The natural log scale on the Y axis of the residual plot can be rendered more comprehensible by multiplying it by 100, and calling it a percentage scale. This is highly accurate for log values up to +/- 0.1, ie +/- 10%, but becomes progressively less accurate for higher values. Thus a residual of -0.06 indicates that the observed enrichment is 6% less than the enrichment predicted by the regression line at that time.

There are other features to look for in each type of plot, which are dealt with separately.

5.10.1 18O and 2H plots

It is important that the results for the two isotopes should be plotted on the same graph - they then show the degree of covariance between 18O and 2H. Both data and residual plots also give a measure of the size of the errors, evidence for any systematic departures from linearity, and evidence for errors increasing or decreasing through the experiment.

5.10.2 Product plot

The most important part of the product data plot is the intercept of its regression line, as this estimates the zero time enrichment and hence the body water pool size. The product plot often shows signs of serial correlation (also known as auto-correlation), where the residuals at particular time points are similar to the residuals near them in time. Put another way, it means that the data follow a curve which differs systematically from a straight line. The product plot is better than the 18O and 2H plots for seeing signs of this non-linearity, as the two trends are combined.

If there is evidence of serial correlation then the intercept is likely to be a biased estimate of the zero time enrichment (see Section 5.7), and the magnitude of this bias can be read off the residual product plot.
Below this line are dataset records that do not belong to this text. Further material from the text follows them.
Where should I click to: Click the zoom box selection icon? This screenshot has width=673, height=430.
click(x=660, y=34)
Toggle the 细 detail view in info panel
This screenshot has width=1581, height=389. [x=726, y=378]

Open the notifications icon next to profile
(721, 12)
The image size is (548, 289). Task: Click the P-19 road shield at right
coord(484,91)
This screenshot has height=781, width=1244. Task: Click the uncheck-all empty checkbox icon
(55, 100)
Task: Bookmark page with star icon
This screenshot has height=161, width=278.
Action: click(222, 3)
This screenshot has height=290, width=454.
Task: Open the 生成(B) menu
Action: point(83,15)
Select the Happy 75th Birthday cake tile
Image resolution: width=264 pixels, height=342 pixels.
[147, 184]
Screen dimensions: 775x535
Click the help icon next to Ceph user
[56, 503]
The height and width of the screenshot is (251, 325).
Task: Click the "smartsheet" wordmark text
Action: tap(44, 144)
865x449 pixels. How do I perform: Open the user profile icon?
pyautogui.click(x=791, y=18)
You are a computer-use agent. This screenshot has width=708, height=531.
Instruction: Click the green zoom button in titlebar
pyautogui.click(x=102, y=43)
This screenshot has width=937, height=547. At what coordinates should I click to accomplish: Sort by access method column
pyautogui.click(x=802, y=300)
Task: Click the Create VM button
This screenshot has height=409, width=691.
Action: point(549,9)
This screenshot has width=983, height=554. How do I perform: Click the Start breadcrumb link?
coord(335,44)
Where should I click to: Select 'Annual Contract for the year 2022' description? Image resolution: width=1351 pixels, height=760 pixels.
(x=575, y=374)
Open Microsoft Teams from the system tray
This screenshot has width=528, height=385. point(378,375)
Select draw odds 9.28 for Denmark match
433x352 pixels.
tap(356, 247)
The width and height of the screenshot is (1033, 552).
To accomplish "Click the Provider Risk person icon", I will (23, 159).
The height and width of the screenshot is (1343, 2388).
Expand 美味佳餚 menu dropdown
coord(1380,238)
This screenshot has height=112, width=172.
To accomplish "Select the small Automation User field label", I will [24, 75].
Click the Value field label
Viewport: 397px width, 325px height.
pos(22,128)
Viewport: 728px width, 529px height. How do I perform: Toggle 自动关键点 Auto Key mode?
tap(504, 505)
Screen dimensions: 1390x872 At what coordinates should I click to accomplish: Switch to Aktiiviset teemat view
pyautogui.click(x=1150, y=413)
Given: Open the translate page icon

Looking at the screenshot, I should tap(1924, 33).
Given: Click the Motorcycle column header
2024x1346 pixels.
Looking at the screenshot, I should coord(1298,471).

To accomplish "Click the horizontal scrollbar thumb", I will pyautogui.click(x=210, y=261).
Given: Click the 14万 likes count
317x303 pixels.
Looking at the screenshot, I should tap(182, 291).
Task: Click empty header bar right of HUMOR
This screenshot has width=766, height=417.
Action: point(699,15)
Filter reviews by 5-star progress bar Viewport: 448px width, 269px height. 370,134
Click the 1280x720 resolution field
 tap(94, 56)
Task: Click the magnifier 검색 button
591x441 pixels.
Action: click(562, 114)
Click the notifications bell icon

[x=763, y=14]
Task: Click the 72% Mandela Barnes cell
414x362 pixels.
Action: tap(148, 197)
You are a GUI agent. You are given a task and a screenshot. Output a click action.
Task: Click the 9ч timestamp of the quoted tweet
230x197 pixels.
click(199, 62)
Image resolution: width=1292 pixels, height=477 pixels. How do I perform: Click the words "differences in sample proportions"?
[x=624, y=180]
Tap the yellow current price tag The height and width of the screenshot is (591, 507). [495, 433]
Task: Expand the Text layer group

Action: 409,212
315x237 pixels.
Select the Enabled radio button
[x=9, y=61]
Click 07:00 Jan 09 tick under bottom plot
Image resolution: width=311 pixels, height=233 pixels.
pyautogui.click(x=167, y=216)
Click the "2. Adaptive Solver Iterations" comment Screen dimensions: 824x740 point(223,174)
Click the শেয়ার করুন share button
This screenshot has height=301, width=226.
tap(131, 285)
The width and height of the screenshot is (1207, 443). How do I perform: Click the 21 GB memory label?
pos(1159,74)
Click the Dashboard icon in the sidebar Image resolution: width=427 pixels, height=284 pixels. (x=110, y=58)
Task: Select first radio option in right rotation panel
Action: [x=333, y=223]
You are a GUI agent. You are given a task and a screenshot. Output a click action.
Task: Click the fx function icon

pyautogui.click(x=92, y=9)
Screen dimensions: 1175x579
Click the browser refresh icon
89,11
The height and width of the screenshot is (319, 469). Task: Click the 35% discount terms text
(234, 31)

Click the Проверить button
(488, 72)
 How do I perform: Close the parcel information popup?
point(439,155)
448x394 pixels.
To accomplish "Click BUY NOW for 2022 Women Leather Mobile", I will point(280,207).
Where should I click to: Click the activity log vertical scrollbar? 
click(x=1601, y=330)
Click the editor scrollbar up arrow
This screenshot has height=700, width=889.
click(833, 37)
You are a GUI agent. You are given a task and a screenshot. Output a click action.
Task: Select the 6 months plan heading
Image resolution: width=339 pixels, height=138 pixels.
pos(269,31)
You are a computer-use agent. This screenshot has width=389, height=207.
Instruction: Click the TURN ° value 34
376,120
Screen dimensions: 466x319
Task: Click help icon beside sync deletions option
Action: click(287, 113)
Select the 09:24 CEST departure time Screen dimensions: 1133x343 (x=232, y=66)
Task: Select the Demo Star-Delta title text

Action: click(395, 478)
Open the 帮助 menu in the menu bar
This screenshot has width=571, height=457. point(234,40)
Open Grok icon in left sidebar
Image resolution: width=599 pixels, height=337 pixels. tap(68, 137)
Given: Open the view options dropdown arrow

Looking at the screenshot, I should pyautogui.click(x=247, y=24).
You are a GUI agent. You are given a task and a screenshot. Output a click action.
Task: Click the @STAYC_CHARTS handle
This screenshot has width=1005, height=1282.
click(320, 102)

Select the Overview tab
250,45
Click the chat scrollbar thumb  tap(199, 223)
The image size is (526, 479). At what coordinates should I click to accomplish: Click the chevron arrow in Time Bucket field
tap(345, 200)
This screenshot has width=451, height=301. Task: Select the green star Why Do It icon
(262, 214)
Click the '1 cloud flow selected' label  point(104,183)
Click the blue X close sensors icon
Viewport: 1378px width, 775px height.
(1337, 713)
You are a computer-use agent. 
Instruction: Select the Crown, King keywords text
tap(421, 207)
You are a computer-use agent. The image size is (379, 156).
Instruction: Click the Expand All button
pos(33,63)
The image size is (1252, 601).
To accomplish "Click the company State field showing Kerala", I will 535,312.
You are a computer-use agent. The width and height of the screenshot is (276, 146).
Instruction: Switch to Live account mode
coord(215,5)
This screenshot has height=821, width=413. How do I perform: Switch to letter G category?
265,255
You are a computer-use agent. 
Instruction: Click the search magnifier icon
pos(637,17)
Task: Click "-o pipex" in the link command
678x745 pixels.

However it is important to remember to halve the value so obtained, as it is the sum of the biases for the two isotopes. The CO2 production rate is then biased to this extent in the opposite direction, as the intercept is the inverse of the pool size.

It is possible to test formally for the presence of curvature in the product plot, but in practice it is more important to read off the likely bias of the intercept from the residual plot.

5.10.3 Ratio plot

The ratio plot is a very sensitive way of presenting information about the CO2 production rate, and as such is useful for assessing the linearity of the plot and constancy of production. In addition, the intercept of the ratio data plot is the log of the ND/NO ratio, and should normally be about +0.03, corresponding to a ratio of 1.03. Since the plot declines with time, the fitted line normally crosses the time axis during Day 2. If there are several residuals during the first day, and if they are all systematically non-zero, then this may indicate bias in the ND/No ratio. Section 5.7 shows how this bias translates to a five-fold bias in the CO2 production rate.

Worked examples illustrating many of the points raised here are presented in Chapter 11.

## 5.11 References

1. Coward WA, Roberts SB & Cole TJ (1988) Theoretical and practical considerations in the doubly-labelled water (2H218O) method for the measurement of carbon dioxide production rate in man. Eur J Clin Nutr; 42: 207-212.

2. James WPT, Haggarty P & McGaw BA (1988) Recent progress in studies on energy expenditure: are the new methods providing answers to old questions? Proc Nutr Soc; 47: 195-208.